Wandelen is het niet. Ik bedoel lopen. Wandelen is uit mijn jeugd. Op zondag. Rockanje. De blauwepaaltjesroute. Hand op het paaltje. Tellen en verder. Rennen. Met mijn broers. Rondje Quakjeswater. Wintersport. Een bergtochtje op nieuwjaarsdag. Skiliften bleven stil. Ik deed dus mee. Naar een hut. Met een doel. Konden de ouders weer verder gaan met drinken. Ik wou op de ski’s. Meer niet. Mijn moeder deed mij op de scouting. Ik was verlegen. Kroop ik weg. Achter haar rok. Stukje stof in mijn hand. Blokfluit ging het niet worden. Sporten. Zomaar. Daar deden wij niet aan in huize Maartens. Een trouwe padvinder. Dat was ik.
De avondvierdaagse. Die liep ik. Negen keer. Wij scoutingmeisjes draafden. De vijftien kilometer. In uniform. Achter de oudere zeeverkennersjongens aan. Heimelijk verliefd. Op een donkerblauwe pet. Met de lichtste ogen. Rennen. Drie Dextro’tjes. Water. Wij zongen ons door de vierdaagse. ‘Shalem Malijkum. Wij zijn de rasechte Turken. We dragen hele lange jurken en roken surrogaat sigaren…’t kan ons niet verdijen met hoeveeeel jooooongens we vrijen’ …etc. etc. Favoriet. ‘Ver weg in de donkre bossen zie je de zwarte negers hossen, hoila hoila hoila hoila hol.’ Wisten wij veel.
------------------------
**Onderdelen**
A: Herschrijf het deel van het verhaal over wandelen en lopen van "De avondvierdaagse. Die" tot en met "Wisten wij veel.", met "uniform" vervangen door "tenue".
B: Beantwoord deze vragen over het verhaal over wandelen en lopen:
(i) Welke route werd er op zondag in Rockanje gelopen?
(ii) Hoe vaak liep de ik-figuur de avondvierdaagse?
(iii) Welke afstand draafden de scoutingmeisjes?
C: Schrijf het verhaal over wandelen en lopen verder vanaf het punt waar het ophoudt.

**Ruwe gegevens**
------------------------
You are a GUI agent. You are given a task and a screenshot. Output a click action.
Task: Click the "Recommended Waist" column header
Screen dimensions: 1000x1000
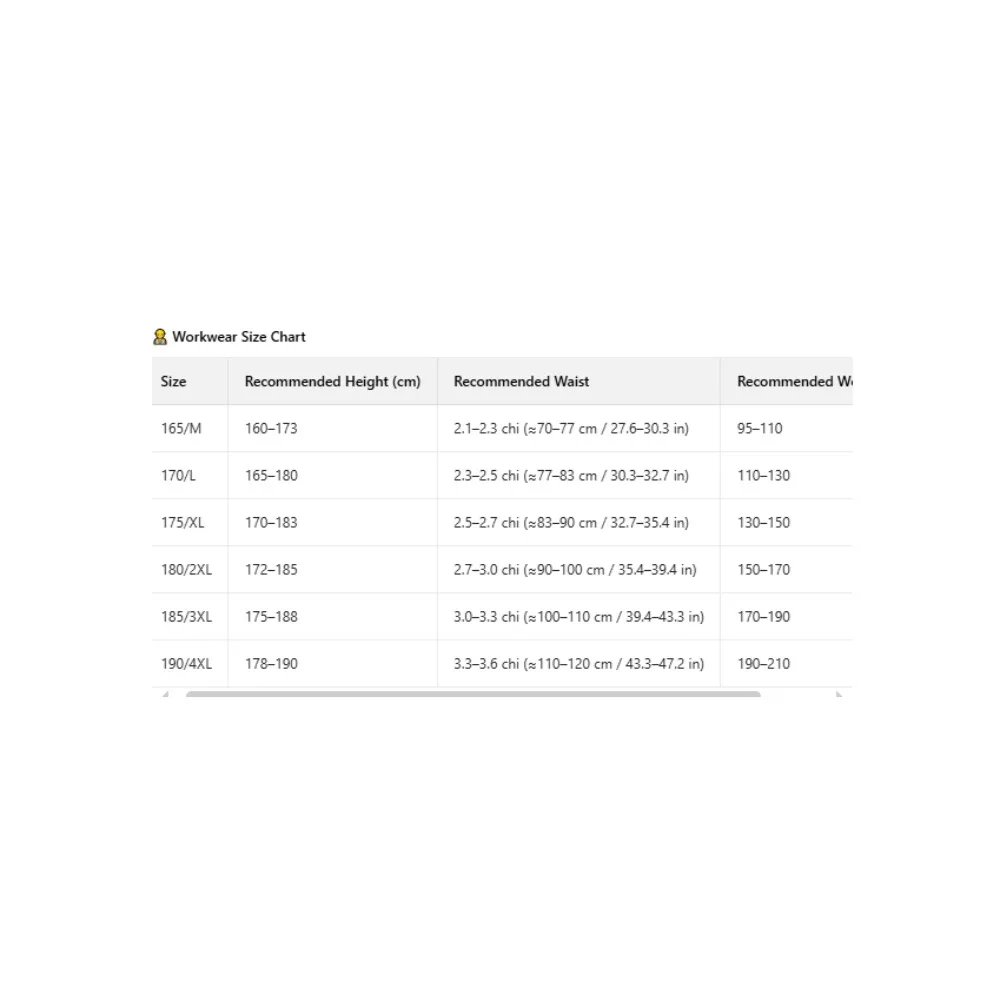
------------------------
**Antwoorden per opdracht**
A:
De avondvierdaagse. Die liep ik. Negen keer. Wij scoutingmeisjes draafden. De vijftien kilometer. In tenue. Achter de oudere zeeverkennersjongens aan. Heimelijk verliefd. Op een donkerblauwe pet. Met de lichtste ogen. Rennen. Drie Dextro’tjes. Water. Wij zongen ons door de vierdaagse. ‘Shalem Malijkum. Wij zijn de rasechte Turken. We dragen hele lange jurken en roken surrogaat sigaren…’t kan ons niet verdijen met hoeveeeel jooooongens we vrijen’ …etc. etc. Favoriet. ‘Ver weg in de donkre bossen zie je de zwarte negers hossen, hoila hoila hoila hoila hol.’ Wisten wij veel.

B:
(i) De blauwepaaltjesroute.
(ii) Negen keer.
(iii) De vijftien kilometer.

C:
De tante uit Marokko ging ook nog wel. Een potje met vet was voor de uniformlozen. Wij hadden onze standaard. TjoepTjoep. Het liedboek. We lachten. We liepen. We zeken. De bruine corduroy was stroef. Langs de burgemeester van Spijkenisse. Rijtjes van vier. Een meter tussen elk. Achter de drumband. Opgewonden. In de maat. Vaandel in een emaille mok aan je broekriem. Een hand los. Voorop. Een bronzen cijfertje erbij op de medaille.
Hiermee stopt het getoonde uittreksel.